- **RECORDS FOR THIS EXERCISE**
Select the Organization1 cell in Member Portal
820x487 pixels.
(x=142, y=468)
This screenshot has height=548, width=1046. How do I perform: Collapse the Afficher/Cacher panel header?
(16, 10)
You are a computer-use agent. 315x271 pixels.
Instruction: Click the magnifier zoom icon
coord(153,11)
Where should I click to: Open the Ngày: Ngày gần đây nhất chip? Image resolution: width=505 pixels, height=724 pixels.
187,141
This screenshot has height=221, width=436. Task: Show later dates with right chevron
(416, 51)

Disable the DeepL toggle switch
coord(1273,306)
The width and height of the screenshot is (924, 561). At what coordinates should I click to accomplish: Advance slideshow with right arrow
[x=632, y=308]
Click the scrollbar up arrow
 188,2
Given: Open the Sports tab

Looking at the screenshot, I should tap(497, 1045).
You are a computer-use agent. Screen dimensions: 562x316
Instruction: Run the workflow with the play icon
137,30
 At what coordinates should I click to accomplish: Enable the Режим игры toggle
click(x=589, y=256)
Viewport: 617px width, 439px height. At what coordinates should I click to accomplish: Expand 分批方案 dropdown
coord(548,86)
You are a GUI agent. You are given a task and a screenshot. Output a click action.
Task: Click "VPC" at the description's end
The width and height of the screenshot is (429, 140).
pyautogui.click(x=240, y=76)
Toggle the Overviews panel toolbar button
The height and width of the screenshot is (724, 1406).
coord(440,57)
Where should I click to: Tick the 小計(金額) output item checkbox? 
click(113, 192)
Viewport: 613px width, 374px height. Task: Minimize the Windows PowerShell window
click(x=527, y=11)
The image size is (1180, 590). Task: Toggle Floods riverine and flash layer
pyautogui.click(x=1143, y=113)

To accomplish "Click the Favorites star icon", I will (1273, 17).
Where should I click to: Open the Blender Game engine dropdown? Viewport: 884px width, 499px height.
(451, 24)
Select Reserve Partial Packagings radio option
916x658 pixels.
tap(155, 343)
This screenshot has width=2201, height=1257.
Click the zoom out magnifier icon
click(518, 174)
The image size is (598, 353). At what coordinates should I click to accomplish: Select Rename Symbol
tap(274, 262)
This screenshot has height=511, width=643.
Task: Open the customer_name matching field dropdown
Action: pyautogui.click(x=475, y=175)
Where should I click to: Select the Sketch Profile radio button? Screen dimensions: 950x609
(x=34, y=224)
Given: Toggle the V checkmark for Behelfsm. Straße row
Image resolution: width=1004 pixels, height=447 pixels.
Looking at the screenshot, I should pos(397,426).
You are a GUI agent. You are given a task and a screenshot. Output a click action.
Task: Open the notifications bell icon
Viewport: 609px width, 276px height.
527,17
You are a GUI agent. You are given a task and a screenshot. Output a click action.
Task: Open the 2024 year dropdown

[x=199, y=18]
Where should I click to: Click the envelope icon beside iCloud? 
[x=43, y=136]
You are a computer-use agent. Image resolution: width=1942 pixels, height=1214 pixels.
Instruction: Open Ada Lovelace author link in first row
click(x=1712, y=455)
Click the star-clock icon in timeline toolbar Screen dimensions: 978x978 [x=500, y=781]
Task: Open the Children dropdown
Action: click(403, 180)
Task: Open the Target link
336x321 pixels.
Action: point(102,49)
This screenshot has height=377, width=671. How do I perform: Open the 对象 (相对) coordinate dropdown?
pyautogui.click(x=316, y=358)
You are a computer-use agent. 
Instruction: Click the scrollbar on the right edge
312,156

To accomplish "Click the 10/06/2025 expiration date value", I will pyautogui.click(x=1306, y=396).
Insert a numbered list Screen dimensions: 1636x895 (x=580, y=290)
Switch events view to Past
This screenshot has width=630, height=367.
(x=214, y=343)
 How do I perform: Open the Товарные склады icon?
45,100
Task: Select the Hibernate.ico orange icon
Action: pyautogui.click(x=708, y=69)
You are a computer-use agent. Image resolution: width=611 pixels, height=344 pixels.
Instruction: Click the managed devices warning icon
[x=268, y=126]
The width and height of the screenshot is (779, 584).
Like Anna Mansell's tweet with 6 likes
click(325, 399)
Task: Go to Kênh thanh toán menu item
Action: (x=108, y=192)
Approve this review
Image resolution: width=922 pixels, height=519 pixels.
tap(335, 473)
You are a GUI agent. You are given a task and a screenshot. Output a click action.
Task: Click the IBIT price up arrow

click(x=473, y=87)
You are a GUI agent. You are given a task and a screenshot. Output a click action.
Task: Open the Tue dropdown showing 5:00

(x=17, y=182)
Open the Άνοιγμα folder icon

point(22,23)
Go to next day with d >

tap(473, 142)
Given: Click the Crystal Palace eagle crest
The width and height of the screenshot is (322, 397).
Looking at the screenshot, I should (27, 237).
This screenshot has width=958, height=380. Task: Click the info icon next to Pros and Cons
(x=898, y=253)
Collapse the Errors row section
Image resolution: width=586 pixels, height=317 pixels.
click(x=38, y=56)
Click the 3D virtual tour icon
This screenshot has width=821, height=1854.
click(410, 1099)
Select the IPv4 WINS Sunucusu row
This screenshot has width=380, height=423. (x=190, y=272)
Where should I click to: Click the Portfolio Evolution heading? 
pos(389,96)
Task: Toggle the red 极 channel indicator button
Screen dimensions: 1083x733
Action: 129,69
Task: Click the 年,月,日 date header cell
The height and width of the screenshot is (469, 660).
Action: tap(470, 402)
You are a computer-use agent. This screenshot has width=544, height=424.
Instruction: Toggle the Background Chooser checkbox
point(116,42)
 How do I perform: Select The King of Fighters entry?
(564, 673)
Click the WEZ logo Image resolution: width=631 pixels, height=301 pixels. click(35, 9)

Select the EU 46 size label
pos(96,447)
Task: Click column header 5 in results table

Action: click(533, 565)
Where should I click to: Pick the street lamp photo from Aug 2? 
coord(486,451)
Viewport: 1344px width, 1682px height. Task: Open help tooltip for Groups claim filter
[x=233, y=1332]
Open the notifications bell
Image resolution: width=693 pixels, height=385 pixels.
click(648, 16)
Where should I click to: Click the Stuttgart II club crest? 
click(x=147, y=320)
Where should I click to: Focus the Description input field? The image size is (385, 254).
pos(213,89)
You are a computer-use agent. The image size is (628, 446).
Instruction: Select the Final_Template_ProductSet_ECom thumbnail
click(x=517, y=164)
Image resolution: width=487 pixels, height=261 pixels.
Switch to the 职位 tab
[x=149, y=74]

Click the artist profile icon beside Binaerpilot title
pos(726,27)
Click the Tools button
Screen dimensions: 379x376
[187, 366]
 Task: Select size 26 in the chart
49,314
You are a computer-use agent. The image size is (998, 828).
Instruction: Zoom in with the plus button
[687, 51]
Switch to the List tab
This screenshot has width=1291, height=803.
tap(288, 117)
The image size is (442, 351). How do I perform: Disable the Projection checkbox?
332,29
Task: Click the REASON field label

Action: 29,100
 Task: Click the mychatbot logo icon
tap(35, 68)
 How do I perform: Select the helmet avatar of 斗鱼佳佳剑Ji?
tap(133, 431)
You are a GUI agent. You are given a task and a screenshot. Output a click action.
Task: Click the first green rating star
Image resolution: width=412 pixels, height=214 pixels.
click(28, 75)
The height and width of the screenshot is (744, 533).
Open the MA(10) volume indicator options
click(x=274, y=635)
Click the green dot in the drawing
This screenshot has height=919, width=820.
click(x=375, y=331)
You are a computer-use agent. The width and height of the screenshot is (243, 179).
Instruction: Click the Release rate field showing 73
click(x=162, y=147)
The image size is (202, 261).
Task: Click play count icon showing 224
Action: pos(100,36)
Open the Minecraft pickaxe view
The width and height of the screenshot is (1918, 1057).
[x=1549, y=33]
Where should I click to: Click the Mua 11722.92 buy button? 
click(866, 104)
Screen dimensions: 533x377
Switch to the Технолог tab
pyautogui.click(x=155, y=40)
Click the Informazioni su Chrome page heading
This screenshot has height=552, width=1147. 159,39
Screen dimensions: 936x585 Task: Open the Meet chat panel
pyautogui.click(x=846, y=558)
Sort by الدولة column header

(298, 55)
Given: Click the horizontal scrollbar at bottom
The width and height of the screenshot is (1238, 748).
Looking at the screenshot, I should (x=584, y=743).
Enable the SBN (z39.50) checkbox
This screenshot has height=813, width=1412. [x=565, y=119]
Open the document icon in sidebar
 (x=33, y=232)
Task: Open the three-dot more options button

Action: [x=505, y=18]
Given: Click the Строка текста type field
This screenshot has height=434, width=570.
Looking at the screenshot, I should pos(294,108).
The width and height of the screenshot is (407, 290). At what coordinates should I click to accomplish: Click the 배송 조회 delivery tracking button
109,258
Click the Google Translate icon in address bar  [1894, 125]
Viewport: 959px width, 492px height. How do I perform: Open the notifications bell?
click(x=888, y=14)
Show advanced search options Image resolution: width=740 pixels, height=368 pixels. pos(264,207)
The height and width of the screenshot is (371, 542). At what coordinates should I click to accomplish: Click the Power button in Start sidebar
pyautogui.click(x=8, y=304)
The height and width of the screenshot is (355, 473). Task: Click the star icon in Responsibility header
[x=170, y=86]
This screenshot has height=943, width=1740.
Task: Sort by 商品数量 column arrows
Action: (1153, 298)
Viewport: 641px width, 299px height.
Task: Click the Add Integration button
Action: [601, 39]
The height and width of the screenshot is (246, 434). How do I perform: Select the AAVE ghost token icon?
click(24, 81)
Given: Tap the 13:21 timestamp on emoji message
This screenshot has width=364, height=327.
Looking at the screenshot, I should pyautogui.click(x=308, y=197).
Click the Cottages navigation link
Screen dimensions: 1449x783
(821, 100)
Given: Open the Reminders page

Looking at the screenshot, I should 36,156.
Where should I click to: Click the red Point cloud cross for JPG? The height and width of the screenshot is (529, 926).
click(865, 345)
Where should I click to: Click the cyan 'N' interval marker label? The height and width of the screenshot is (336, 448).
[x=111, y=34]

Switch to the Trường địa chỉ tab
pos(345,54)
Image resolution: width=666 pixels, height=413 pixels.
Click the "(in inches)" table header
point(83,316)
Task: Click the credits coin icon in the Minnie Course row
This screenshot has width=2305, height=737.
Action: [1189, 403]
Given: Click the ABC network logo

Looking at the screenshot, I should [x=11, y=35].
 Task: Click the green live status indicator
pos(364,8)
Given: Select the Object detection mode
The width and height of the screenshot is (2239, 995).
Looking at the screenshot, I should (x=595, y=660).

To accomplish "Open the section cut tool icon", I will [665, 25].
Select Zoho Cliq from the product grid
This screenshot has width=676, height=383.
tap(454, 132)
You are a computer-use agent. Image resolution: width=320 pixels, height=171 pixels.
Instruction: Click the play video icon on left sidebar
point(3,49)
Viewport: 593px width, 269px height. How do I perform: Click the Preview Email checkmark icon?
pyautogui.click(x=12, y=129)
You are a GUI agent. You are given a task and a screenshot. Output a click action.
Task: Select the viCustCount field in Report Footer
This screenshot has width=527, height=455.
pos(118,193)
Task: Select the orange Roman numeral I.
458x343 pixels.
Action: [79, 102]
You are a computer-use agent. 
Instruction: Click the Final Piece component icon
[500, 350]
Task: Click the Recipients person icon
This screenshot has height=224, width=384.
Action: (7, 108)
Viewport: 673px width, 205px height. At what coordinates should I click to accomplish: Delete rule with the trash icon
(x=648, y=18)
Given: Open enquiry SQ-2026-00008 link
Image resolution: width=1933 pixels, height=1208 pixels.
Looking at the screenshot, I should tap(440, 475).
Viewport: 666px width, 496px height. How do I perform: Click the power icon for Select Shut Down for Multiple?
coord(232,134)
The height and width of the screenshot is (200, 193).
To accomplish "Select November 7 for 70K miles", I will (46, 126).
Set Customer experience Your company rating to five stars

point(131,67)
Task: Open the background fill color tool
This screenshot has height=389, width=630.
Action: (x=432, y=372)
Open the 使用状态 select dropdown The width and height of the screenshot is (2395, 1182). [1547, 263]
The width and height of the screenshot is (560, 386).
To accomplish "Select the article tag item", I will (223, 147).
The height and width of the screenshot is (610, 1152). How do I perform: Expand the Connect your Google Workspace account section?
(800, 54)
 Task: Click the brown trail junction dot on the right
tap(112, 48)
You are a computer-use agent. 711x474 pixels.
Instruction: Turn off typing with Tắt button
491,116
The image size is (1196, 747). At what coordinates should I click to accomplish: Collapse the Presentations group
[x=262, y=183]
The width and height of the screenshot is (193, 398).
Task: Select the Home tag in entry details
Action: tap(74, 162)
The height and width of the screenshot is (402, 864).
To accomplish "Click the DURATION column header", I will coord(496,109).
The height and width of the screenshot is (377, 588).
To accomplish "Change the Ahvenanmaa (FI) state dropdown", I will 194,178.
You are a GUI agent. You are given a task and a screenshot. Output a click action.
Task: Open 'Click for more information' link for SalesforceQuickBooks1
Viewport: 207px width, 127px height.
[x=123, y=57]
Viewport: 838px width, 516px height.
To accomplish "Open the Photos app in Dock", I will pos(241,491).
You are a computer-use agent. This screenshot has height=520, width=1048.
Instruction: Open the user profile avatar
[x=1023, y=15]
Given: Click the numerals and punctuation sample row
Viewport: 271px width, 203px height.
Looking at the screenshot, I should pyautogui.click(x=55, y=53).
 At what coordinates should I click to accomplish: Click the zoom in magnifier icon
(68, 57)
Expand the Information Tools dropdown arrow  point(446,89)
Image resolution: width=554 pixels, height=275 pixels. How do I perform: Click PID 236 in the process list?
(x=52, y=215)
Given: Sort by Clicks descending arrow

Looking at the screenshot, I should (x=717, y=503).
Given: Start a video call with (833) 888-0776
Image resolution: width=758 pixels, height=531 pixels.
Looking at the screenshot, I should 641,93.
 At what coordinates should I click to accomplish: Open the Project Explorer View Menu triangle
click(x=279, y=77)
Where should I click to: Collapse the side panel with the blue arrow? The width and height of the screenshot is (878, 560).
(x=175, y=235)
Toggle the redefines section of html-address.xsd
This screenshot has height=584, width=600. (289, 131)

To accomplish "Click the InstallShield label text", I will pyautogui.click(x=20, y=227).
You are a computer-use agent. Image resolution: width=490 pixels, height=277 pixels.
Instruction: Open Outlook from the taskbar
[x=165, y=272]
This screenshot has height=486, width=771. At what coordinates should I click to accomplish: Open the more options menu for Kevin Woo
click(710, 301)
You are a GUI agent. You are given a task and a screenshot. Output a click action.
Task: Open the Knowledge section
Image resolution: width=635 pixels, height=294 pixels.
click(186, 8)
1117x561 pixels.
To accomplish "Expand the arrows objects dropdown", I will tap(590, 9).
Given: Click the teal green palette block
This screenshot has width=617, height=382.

- **TASK DIRECTIONS**
Reproduce every line of the rows above, from the very first one down to the line containing "click(x=527, y=11)", including both of those lines.

- **EXERCISE RESPONSE**
Select the Organization1 cell in Member Portal
820x487 pixels.
(x=142, y=468)
This screenshot has height=548, width=1046. How do I perform: Collapse the Afficher/Cacher panel header?
(16, 10)
You are a computer-use agent. 315x271 pixels.
Instruction: Click the magnifier zoom icon
coord(153,11)
Where should I click to: Open the Ngày: Ngày gần đây nhất chip? Image resolution: width=505 pixels, height=724 pixels.
187,141
This screenshot has height=221, width=436. Task: Show later dates with right chevron
(416, 51)

Disable the DeepL toggle switch
coord(1273,306)
The width and height of the screenshot is (924, 561). At what coordinates should I click to accomplish: Advance slideshow with right arrow
[x=632, y=308]
Click the scrollbar up arrow
 188,2
Given: Open the Sports tab

Looking at the screenshot, I should tap(497, 1045).
You are a computer-use agent. Screen dimensions: 562x316
Instruction: Run the workflow with the play icon
137,30
 At what coordinates should I click to accomplish: Enable the Режим игры toggle
click(x=589, y=256)
Viewport: 617px width, 439px height. At what coordinates should I click to accomplish: Expand 分批方案 dropdown
coord(548,86)
You are a GUI agent. You are given a task and a screenshot. Output a click action.
Task: Click "VPC" at the description's end
The width and height of the screenshot is (429, 140).
pyautogui.click(x=240, y=76)
Toggle the Overviews panel toolbar button
The height and width of the screenshot is (724, 1406).
coord(440,57)
Where should I click to: Tick the 小計(金額) output item checkbox? 
click(113, 192)
Viewport: 613px width, 374px height. Task: Minimize the Windows PowerShell window
click(x=527, y=11)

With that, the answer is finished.